Monday, October 12, 2009

Ardea herodias

Great Blue Heron (Ardea herodias)


It was such a gift to be able to observe this adult Great Blue Heron fishing beneath the falls at a nearby dam along the Charles River. The water was low and the exposed rocks, home to many aquatic creatures, offered excellent fishing. In this photograph the bird was moving to another vantage point where he remained for about 30 minutes.

I believe I know this particular heron. He is unusually calm around people because he became accustomed to seeing them at a young age. As an immature and inexperienced yearling he used to hang around the dam, fishing at the far end where the Girl and her flock of Canda Geese liked to rest (see postings from January 2009). I've also seen him downriver, not far from the dam. Even kayakers paddling nearby do not break his concentration; he remains transfixed on whatever fish he has in his sights and ignores the sounds of barking dogs and lawnmowers with the same nonchalance.

Fortunately, I mostly see him in quiet settings, and I always feel privileged to be able to admire his magnificent plumage and observe his studied, patient gaze as he waits for just the right moment to spear a fish swimming toward him in the shallows and then swallow it whole.



On average, Great Blue Herons live 15-17 years in the wild, but some can live into their twenties. I hope this fellow enjoys a long life.

Thursday, October 8, 2009

In Old October

"All things on earth point home in old October:
sailors to sea,
travelers to walls and fences...
the lover to the love he has forsaken."

~ Thomas Wolfe
1900-1938

Wednesday, October 7, 2009

Dawn Has Come


"Death is not extinguishing the light;
it is putting out the lamp because dawn has come."

Saturday, October 3, 2009

An Absence of Turkeys

Rock and wild turkeys in the Fall of 2008

Ever since Rachmaninoff died, with one exception (see the June 15 posting), I have noted the strange absence of wild turkeys here. Their continued absence underscores his.

For three years two hens brought their poults to raise in the peace and quiet of this protected, wooded acre. They were comfortable around Rock and he enjoyed being among them. I know he kept them safe from marauding cats.

Though I am making my way on the grief journey in the four months since his death, part of me wants only to get back to the time when Rock was still here. I never want to forget him.

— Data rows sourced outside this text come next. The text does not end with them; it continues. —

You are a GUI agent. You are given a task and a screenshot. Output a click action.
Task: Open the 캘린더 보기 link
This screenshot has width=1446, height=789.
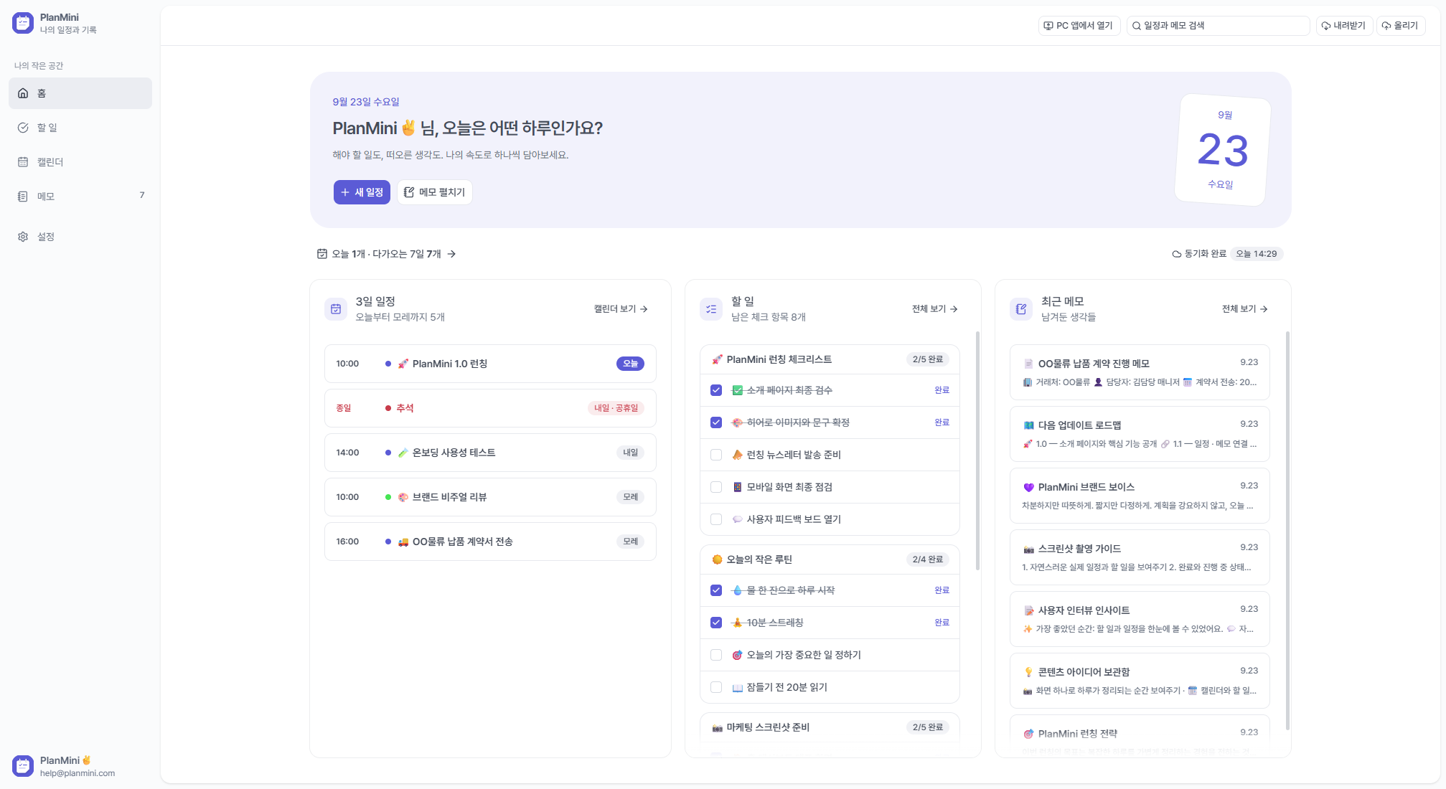point(621,309)
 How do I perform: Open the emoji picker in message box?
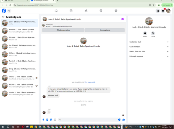click(x=119, y=120)

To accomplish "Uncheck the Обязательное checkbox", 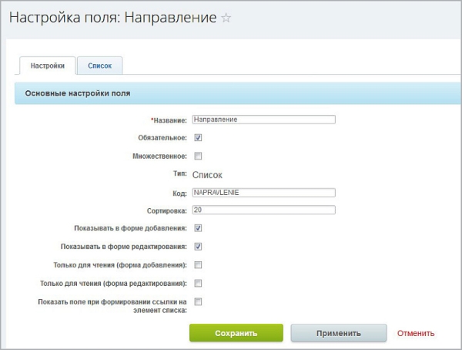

After sharing nearly 20 years with such a special being, I can't expect the going to be easy, but I am consoled by the words of the Irish poet Thomas Moore (1779-1852):

"And the tear that we shed,
though in secret it rolls,
Shall long keep his memory
green in our souls."

Friday, October 2, 2009

Viburnum dentatum

Arrowwood Viburnum (Viburnum dentatum) berries

And the fruits will outdo what the flowers have promised.